Section 8 of the POCSO Act, 2012 punishes sexual assault (defined in Section 7) with imprisonment of either description for not less than three years, extendable to five years, and also a fine. Three years is a statutory minimum that the court ordinarily cannot go below.

What is the difference between Section 7 and Section 3 of the POCSO Act?

Section 7 deals with non-penetrative sexual assault — touching the enumerated body parts of a child, or any physical-contact act, done with sexual intent. Section 3 deals with penetrative sexual assault, which requires penetration of any kind. The presence of penetration is the dividing line; Section 3 offences are punished under Section 4 with far higher sentences.

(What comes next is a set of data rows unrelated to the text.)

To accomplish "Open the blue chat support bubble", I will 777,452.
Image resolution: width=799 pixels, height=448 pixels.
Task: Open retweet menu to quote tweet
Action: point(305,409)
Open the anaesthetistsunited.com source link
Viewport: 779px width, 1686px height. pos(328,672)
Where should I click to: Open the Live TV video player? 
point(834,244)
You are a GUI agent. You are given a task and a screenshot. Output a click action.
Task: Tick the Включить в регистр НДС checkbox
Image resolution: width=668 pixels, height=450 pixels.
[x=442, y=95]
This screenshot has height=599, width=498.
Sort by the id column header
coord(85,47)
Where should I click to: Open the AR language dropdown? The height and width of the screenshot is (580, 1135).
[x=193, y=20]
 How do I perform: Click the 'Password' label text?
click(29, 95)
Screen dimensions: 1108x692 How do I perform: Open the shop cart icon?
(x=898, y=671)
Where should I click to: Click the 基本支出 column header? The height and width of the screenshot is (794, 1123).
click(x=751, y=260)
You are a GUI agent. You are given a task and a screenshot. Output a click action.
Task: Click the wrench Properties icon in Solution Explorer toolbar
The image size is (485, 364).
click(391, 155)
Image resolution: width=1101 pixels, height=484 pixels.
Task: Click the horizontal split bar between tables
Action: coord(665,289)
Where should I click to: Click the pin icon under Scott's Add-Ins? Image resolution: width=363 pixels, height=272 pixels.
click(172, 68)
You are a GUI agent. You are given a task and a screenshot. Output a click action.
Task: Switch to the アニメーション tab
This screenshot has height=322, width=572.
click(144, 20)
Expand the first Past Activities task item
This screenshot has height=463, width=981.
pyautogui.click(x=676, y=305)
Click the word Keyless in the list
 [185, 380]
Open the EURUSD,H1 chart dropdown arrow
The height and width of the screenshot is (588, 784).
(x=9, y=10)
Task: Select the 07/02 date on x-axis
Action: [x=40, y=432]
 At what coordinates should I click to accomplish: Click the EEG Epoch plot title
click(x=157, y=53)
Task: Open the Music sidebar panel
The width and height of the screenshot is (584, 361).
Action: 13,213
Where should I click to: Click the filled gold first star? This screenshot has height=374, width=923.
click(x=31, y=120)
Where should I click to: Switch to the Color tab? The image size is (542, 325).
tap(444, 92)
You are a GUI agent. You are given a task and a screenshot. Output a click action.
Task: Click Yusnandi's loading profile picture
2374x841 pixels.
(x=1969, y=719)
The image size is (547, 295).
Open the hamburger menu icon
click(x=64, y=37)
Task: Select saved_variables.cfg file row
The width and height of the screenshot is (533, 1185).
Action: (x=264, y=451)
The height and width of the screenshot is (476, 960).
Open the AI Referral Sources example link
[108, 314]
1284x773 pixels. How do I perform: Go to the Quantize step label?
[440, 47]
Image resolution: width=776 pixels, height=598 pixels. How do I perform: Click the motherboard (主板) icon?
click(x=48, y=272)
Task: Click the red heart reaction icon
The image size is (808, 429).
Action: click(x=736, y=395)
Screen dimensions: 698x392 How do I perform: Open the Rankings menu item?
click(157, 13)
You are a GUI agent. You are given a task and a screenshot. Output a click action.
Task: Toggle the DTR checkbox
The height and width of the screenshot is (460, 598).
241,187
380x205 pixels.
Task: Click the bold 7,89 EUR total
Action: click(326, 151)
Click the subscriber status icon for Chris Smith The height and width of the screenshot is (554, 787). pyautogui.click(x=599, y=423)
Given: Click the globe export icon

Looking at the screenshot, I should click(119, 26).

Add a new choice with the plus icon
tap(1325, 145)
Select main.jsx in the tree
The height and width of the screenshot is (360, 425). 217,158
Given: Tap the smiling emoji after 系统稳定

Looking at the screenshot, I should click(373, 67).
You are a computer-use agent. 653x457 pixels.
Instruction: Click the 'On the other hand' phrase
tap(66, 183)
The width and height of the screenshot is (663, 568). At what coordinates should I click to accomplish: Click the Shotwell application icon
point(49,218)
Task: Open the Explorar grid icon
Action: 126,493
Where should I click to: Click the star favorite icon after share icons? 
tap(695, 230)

Is skin-to-skin contact necessary to constitute sexual assault under Section 7?

No. In Attorney General for India v. Satish (2021) the Supreme Court held that the most important ingredient of sexual assault is sexual intent, not skin-to-skin contact. Touching a child's sexual body parts over clothing, with sexual intent, is sexual assault under Section 7. This reversed the Bombay High Court's narrow "skin-to-skin" reading in Satish Ragde and Libnus.

How is "sexual intent" proved under Section 7?

The Act does not define sexual intent, so it is inferred as a question of fact from the body part touched, the manner and duration of contact, accompanying words or acts, the relationship of the parties and the accused's explanation. Section 30 presumes a culpable mental state, and once foundational facts are proved, Section 29 presumes guilt, easing the prosecution's burden.

Can a person be convicted under Section 7 on the child's testimony alone?

Yes. As reaffirmed in Ganesan v. State (2020), a conviction can rest on the sole testimony of the victim if it is found reliable, trustworthy and of "sterling quality." Corroboration is not mandatory, and medical evidence is only corroborative — its absence does not defeat cogent direct testimony, especially as non-penetrative assault often leaves no medical trace.

What happens when an act is an offence under both POCSO and the IPC or BNS?

Section 42 of the POCSO Act applies. Where an act constitutes an offence under both POCSO and the IPC/BNS — for example Section 8 POCSO and Section 354 IPC (Section 74 BNS) — the offender shall be punished under whichever provision prescribes the greater punishment. The use of "shall" makes the harsher sentence mandatory.